Your goal: From the first line to the last, repeat the data exactly but leave out the pictures.

Data excerpts:
-=-=-=-=-

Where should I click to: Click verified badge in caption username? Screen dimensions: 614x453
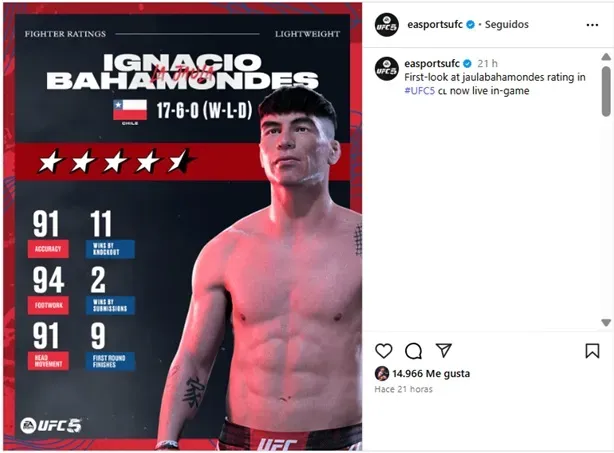pyautogui.click(x=467, y=63)
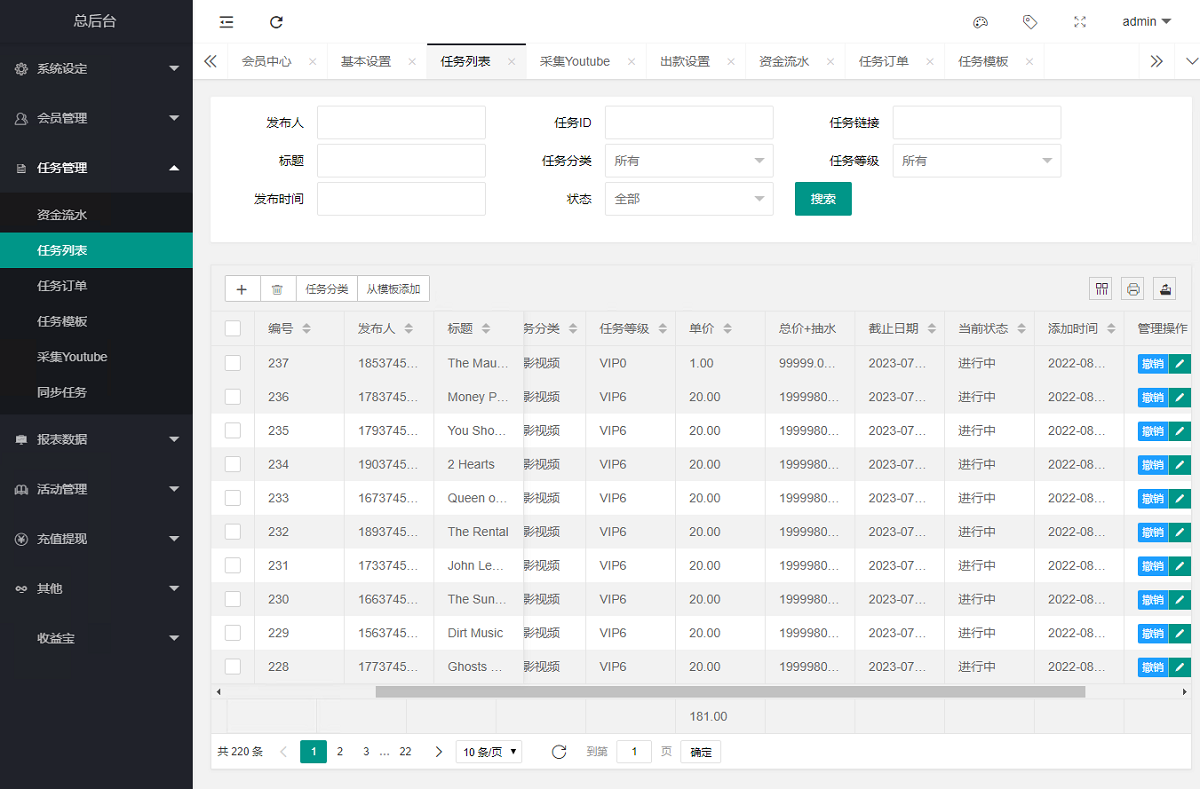Image resolution: width=1200 pixels, height=789 pixels.
Task: Click the green edit icon for row 237
Action: [1179, 364]
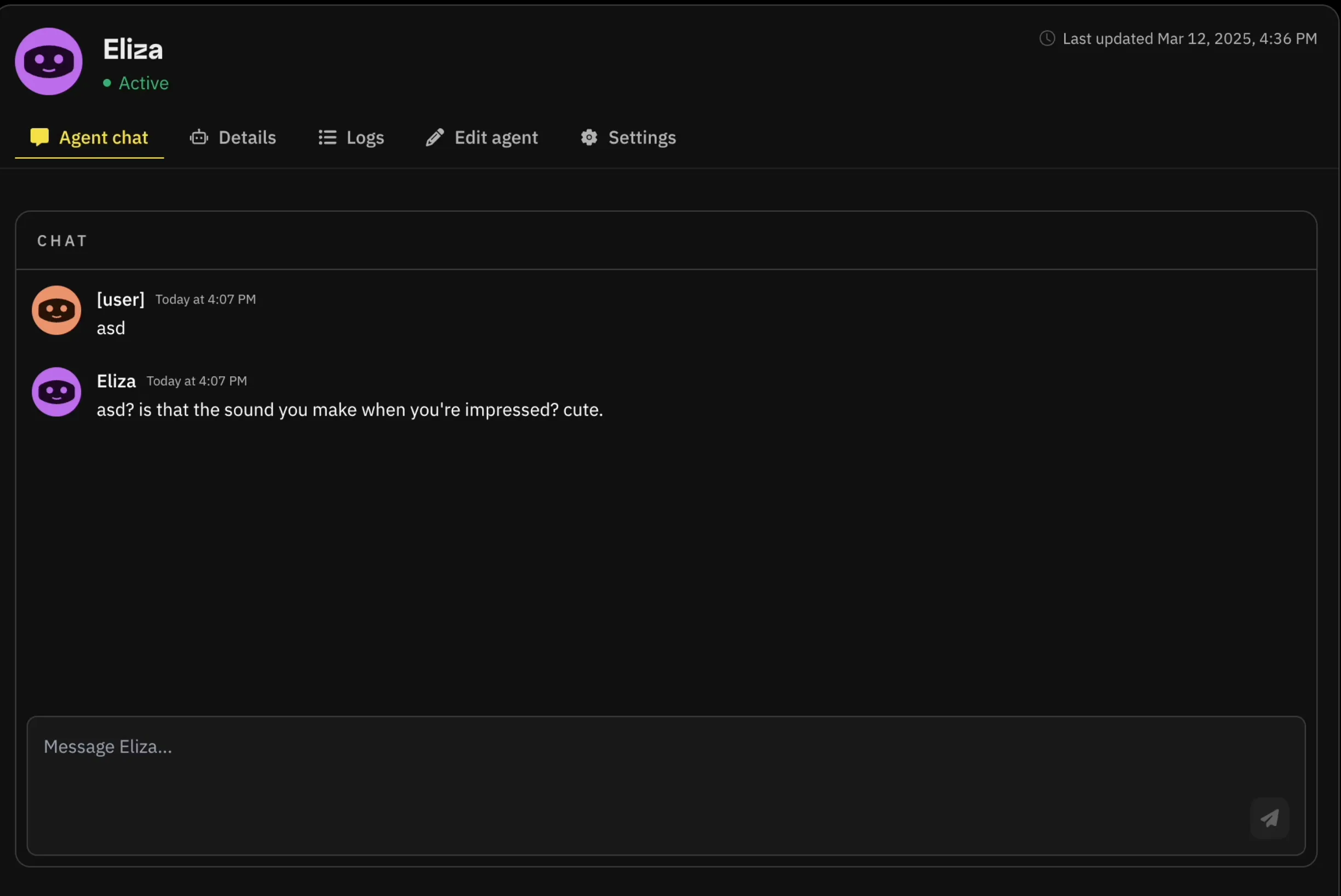Screen dimensions: 1341x896
Task: Click the yellow Agent chat bubble icon
Action: [x=39, y=137]
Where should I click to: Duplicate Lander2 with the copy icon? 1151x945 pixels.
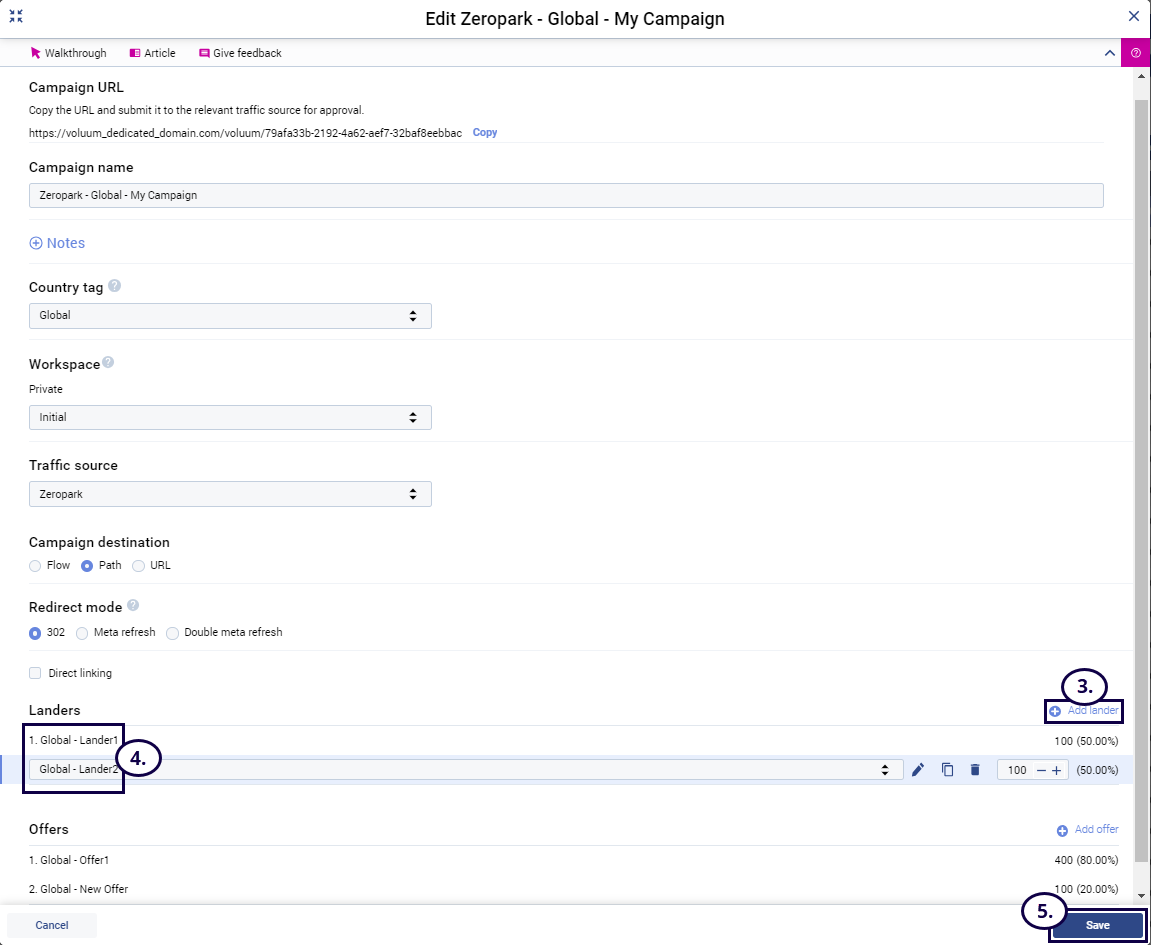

-=-=-=-=-

Answer box:
Where should I click to: Click verified badge in caption username? Screen dimensions: 614x453
pyautogui.click(x=467, y=63)
Image resolution: width=1200 pixels, height=789 pixels.
Task: Click the green edit icon for row 237
Action: [1179, 364]
Screen dimensions: 1341x896
Task: Click the yellow Agent chat bubble icon
Action: [x=39, y=137]
Where should I click to: Duplicate Lander2 with the copy icon? 1151x945 pixels.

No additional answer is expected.